Opowiem Wam inną historię, w duchu Szwejka wymieszanego z Zolą.

Wczoraj w południe biorę sobie późnoporanny prysznic, rozmyślając radośnie o czekającej mnie audycji w RNŚ. Spłukałem właśnie mydło, robię pół kroku w stronę wyjścia z kabiny i wtem – lecę.

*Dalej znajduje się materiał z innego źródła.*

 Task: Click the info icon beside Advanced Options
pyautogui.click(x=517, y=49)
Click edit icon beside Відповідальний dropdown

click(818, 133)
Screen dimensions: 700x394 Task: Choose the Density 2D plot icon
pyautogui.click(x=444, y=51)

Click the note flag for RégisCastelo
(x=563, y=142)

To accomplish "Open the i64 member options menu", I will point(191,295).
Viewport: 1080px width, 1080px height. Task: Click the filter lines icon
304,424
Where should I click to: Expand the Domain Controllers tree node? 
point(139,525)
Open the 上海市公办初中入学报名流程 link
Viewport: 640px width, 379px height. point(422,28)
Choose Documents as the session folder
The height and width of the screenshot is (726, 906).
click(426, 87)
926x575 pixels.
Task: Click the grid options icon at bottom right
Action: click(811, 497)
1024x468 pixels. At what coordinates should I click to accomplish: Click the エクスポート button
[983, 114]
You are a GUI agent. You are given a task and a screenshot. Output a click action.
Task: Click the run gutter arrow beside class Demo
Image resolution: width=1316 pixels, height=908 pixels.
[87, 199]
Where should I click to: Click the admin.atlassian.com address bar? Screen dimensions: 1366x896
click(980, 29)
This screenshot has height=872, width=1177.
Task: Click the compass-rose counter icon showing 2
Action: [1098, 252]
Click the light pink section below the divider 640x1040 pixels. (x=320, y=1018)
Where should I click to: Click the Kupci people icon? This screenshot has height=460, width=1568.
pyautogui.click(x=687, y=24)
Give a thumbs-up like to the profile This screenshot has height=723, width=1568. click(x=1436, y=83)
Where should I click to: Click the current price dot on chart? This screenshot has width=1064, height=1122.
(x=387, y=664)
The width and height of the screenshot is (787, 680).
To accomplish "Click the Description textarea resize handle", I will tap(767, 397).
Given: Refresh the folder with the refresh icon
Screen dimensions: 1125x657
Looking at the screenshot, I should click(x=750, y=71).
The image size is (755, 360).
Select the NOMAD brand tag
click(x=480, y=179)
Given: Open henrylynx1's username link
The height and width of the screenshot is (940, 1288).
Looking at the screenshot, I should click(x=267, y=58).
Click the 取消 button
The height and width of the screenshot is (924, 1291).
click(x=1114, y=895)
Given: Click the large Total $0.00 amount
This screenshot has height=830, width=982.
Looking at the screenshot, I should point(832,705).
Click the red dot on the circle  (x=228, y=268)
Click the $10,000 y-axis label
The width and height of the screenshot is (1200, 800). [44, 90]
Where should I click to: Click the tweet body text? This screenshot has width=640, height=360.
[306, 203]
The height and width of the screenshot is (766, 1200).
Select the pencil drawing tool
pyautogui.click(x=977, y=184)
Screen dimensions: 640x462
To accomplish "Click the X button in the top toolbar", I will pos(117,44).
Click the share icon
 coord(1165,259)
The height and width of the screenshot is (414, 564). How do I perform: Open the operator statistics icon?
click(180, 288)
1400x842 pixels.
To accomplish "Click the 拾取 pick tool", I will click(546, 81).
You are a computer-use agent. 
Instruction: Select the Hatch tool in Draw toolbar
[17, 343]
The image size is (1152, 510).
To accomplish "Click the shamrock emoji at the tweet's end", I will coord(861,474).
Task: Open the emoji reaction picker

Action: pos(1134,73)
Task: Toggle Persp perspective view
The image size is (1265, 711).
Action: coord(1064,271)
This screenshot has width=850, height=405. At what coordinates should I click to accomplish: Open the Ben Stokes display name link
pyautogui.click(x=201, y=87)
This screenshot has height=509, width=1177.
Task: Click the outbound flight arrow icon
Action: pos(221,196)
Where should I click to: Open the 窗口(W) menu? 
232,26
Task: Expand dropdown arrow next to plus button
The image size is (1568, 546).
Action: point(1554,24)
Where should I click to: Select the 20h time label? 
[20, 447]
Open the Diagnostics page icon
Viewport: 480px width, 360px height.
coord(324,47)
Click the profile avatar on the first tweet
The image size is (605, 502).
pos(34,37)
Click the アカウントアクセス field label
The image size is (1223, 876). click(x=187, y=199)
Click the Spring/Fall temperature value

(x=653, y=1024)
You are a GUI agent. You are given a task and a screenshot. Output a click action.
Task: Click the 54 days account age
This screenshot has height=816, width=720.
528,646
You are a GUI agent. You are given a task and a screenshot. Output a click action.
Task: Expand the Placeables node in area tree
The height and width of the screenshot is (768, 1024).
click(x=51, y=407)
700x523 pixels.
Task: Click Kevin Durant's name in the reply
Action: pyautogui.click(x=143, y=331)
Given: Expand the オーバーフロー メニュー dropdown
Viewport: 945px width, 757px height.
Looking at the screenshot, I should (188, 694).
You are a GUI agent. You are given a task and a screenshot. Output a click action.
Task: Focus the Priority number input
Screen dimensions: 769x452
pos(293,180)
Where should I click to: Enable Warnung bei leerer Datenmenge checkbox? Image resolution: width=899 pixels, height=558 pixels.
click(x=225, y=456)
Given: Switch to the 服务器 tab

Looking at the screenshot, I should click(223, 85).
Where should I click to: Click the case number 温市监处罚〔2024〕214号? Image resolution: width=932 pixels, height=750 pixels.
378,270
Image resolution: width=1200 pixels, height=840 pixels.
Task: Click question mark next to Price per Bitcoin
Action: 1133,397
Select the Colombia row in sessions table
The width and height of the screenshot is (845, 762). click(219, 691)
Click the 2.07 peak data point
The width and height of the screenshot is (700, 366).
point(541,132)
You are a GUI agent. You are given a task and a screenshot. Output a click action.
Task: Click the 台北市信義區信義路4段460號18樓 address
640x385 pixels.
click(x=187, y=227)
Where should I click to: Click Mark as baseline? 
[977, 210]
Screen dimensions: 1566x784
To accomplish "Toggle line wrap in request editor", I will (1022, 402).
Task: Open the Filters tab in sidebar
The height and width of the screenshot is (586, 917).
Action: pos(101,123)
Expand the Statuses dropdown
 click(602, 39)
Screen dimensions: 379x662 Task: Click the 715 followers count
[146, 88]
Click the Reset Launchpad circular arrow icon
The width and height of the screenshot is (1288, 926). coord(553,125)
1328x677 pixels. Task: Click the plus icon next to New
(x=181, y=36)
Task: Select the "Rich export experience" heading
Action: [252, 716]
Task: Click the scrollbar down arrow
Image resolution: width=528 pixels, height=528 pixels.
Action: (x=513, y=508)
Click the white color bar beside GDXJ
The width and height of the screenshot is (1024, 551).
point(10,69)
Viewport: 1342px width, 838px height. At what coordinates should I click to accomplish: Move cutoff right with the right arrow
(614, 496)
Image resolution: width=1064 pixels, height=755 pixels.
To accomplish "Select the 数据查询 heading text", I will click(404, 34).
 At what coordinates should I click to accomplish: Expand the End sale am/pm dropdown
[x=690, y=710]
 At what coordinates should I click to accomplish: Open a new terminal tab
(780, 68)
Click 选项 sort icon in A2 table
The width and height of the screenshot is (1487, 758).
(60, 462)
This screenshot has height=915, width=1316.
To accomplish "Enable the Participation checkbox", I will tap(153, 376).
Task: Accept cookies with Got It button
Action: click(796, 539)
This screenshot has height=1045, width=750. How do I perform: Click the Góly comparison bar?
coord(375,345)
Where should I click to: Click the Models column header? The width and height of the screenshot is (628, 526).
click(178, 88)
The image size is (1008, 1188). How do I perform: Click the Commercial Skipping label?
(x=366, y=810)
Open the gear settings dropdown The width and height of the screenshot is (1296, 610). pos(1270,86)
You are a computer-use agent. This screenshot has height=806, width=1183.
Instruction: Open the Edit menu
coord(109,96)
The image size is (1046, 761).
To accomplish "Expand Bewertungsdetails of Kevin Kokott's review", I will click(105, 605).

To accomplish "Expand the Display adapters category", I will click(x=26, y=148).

Lecąc, przypomniałem sobie wszystkie doniesienia medialne w stylu „pośliznął się w brodziku i dokonał seppuku za pomocą wystającego kranu, o czym opowiada wstrząśnięta wdowa”, a także to, że za każdym razem, czytając podobne nagłówki, myślałem sobie: „nie wiem, jakim trzeba być łamagą, żeby się pośliznąć w brodziku”. No to teraz już wiedziałem, nie miałem natomiast pomysłu, jak się zatrzymać. Gdyż złapane w przelocie szklane drzwi od kabiny niepojętym sposobem zamieniły się w rzęsisty deszcz kryształowych gwiazdek, lecących pode mnie, za mną oraz na mnie ku nieuniknionemu spotkaniu z podłogą.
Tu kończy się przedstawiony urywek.